Güncelleme Tarihi:
Ekümenopolis: “Tüm galaksiyi kaplayan şehir” anlamına gelen bu kelime İstanbul’u tanımlıyor. Baron de Tott, İstanbul için “Dünyanın başkenti olarak tercih edilebilecek tek yer İstanbul’dur; aynen kâinatın merkezidir” demişti. ‘Yedi tepeli şehir’, bazıları için ‘kaos’, bazıları içinse ‘ev’ demek. Yüzyıllardır sanatçılara, yazarlara, yönetmenlere, modacılara, müzisyenlere ilham kaynağı olmuş bu ‘çokkültürlü’ baş döndürücü şehrin jeopolitik ve coğrafi önemi ise bambaşka bir konu. Orient Express, 1888 yılında ilk Paris-İstanbul seferini yapar ve artık hiçbir şey eskisi gibi olmayacaktır. Birçok sinema ve reklam filminde gördüğümüz Doğu Ekspresi’nin kompartımanları İstanbul ile tanışmak isteyen yolcularla dolup taşar. Pera Palas Otel, Konstantinopolis ve ‘Şark’ı keşfetmeyi arzulayan bu misafirleri ağırlamak için inşa edilir. ‘Doğu Ekspresi’nde Cinayet’in yazarı Agatha Christie bu romanı kaldığı odanın penceresinden görünen Haliç manzarasına karşı yazmış olsa gerek...

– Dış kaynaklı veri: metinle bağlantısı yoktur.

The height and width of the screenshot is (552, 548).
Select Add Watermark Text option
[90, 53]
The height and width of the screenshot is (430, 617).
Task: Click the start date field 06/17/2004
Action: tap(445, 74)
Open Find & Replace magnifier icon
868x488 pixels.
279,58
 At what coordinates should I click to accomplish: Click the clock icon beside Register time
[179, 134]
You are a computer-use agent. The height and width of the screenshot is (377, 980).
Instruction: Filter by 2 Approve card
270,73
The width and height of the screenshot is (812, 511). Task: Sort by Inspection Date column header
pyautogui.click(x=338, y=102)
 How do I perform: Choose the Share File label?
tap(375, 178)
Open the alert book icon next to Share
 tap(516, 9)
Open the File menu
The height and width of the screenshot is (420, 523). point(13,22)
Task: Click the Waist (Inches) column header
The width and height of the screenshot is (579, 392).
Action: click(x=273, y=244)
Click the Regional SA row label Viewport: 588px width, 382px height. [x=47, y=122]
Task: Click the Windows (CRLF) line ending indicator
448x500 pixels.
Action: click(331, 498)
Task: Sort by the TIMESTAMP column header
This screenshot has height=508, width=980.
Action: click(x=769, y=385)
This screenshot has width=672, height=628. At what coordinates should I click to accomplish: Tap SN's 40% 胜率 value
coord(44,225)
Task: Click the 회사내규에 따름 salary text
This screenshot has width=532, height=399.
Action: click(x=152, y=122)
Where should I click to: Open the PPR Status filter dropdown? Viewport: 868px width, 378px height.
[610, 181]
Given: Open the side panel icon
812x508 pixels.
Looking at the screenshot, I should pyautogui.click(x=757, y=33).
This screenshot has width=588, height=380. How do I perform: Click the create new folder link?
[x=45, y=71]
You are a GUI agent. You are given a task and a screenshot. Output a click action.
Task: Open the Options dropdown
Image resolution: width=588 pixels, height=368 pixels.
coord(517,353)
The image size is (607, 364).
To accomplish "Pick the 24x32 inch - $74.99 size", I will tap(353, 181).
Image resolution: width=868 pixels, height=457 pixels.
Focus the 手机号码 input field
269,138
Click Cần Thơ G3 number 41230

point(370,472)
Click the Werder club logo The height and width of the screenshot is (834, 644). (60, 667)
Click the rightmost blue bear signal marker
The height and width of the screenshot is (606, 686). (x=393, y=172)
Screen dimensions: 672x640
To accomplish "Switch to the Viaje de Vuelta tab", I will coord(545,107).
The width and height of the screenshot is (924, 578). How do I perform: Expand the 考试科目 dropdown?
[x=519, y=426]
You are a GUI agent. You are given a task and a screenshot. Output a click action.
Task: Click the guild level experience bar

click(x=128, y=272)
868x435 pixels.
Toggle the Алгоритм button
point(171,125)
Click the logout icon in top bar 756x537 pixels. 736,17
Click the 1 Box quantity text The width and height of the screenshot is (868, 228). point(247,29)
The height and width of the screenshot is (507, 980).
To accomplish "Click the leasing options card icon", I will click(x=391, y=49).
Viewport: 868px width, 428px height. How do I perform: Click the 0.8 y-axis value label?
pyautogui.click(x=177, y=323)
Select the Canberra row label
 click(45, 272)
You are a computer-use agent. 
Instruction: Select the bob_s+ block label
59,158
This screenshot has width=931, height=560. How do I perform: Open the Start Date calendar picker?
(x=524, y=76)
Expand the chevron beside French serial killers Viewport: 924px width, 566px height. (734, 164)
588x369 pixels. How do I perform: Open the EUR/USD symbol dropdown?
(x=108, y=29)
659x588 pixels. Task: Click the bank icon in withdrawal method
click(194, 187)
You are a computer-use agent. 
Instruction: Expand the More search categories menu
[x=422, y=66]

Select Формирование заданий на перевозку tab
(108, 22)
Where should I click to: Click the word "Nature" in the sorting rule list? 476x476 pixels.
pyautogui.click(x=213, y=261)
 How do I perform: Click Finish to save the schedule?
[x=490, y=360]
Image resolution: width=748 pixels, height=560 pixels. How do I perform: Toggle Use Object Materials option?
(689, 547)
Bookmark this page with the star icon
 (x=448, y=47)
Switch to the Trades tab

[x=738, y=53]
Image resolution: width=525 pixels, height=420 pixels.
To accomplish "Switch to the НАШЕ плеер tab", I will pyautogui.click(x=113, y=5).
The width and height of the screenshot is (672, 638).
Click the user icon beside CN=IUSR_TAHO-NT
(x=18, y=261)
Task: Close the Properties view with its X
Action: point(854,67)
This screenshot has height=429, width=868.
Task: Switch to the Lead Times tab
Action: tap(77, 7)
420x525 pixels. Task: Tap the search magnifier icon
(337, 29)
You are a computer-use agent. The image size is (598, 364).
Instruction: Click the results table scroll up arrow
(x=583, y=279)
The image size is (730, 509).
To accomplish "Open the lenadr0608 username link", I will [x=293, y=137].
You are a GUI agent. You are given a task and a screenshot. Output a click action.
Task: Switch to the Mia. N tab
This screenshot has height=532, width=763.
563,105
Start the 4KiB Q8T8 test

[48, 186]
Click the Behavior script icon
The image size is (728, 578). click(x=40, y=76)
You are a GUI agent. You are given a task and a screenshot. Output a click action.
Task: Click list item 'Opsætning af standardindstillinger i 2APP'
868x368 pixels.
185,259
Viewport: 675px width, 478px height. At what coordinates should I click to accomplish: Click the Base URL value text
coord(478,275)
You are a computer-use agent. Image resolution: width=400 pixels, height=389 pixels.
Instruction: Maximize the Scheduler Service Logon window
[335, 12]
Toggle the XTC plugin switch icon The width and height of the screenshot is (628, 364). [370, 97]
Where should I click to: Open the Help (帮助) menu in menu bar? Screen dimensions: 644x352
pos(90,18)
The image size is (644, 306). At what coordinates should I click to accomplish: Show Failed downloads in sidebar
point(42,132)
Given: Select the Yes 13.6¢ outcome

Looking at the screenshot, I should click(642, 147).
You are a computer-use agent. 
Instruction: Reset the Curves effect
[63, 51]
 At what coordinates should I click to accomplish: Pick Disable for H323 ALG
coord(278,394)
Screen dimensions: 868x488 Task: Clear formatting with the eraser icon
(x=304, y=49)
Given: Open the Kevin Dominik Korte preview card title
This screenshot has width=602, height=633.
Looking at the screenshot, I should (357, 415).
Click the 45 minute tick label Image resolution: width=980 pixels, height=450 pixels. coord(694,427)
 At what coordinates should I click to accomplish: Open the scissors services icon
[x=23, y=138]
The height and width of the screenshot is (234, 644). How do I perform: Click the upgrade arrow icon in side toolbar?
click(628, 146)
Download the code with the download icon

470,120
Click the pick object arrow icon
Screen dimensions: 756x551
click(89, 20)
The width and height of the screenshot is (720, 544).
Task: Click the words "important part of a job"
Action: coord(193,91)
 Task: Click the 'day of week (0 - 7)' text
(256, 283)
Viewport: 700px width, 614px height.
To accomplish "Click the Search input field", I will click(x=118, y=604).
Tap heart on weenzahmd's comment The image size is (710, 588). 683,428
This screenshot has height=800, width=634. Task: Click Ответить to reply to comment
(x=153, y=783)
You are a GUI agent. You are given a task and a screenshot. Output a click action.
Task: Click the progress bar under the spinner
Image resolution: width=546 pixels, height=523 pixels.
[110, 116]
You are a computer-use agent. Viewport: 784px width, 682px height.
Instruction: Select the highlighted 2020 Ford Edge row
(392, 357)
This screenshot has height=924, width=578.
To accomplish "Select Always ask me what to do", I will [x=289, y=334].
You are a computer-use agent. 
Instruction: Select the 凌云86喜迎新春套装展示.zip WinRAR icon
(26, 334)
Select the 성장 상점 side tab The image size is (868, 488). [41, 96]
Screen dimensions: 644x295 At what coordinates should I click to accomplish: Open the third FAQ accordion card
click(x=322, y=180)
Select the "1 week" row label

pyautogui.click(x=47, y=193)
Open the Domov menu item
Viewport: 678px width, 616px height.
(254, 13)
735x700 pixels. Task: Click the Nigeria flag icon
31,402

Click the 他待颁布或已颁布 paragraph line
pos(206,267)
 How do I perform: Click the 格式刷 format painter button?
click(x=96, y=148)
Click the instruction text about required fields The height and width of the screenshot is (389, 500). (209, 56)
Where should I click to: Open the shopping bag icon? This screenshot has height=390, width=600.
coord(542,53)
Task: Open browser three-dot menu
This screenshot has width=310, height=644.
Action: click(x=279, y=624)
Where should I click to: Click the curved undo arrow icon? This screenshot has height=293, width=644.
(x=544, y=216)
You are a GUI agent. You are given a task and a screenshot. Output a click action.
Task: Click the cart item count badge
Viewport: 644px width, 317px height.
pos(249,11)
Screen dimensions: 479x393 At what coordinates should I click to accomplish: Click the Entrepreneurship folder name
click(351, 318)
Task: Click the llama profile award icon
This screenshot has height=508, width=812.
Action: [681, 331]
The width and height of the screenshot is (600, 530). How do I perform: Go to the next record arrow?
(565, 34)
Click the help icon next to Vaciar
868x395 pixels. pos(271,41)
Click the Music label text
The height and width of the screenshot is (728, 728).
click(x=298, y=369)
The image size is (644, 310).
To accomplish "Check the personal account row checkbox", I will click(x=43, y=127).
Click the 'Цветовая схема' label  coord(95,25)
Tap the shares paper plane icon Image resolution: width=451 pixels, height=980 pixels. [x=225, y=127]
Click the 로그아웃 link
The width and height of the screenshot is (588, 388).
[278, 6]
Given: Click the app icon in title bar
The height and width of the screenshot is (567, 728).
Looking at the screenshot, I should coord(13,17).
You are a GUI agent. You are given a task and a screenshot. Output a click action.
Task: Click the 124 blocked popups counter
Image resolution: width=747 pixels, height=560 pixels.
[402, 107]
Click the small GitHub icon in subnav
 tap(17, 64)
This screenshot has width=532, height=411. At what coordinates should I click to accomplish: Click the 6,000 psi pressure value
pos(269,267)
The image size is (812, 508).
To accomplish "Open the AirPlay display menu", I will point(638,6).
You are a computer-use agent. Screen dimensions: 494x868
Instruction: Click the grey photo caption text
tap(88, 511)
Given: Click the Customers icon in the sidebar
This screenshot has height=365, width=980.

Pera Palas Otel’in sırasında bulunan Pera Müzesi, şu sıralar iki Bizans sergisine ev sahipliği yapıyor. Bizans sanatı uzmanı Brigitte Pitarakis’in küratörlüğündeki ‘İstanbul’dan Bizans’a: Yeniden Keşfin Yolları, 1800–1955’, İstanbul Arkeoloji Müzeleri’ndeki Bizans eserlerini odağına alıyor ve Bizans araştırmalarının İstanbul’daki gelişimine ışık tutuyor. İstanbul’un 1800-1955 yılları arasındaki ekonomik, kültürel ve siyasal değişimlerinin Bizans mirasına etkisini, Bizans’ın yeniden keşfini ve bu mirasın geniş bir ilgi alanına dönüşümünü aktaran sergi, birbirinden çok uzak görünen çeşitli sanatsal üretimleri kesiştiren Konstantinopolis’e dair tarihsel temelleri de olan ama günümüzde yoğunlaşan motifleri irdeliyor. Böylece sergi hem üretim mecrası hem de arkasındaki ideolojileri birbirinden farklı Konstantinopolis’leri, ortak noktaları da dikkate alarak yansıtıyor.
Pera’daki diğer sergi ‘İstanbul’da Bu Ne Bizantinizm! Popüler Kültürde Bizans’ ise postmodern olarak stilize edilmiş bir Ayasofya görseliyle izleyiciyi karşılıyor. Video oyunlarından modaya, edebiyattan çizgi romana, sinemadan ‘Bizans müziği’ denilen heavy metal’e popüler kültür alanındaki Bizans motifinin izini süren sergi, envanter çıkarmakla değil, bu üretimlerin dönüşen ideolojik motivasyonlarıyla ilgileniyor. Küratör Emir Alışık, “Serginin tasarımında neon ışıklar yoğun bir biçimde kullanıldı. Ayasofya’nın şematize edilmiş ve neon ışıklarla bezenmiş ana kubbesi PATTU Mimarlık’ın sergi tasarımının bir parçası. Neon, hem sergilenen spekülatif Bizans (cyberpunk, fütüristik, fantastik) betimleriyle bağ kuruyor hem de sergi kataloğunda Roland Betancourt’un kaleme aldığı ‘Neon Bizans: Las Vegas’ta İkonografiden Yoksun Estetik’ makalesinde ortaya konan fikirleri yansıtıyor. Neon kubbe, seyirciyi Bizans’ın olağandışı yorumlamalarıyla karşılaşmaya hazırlıyor” diyor.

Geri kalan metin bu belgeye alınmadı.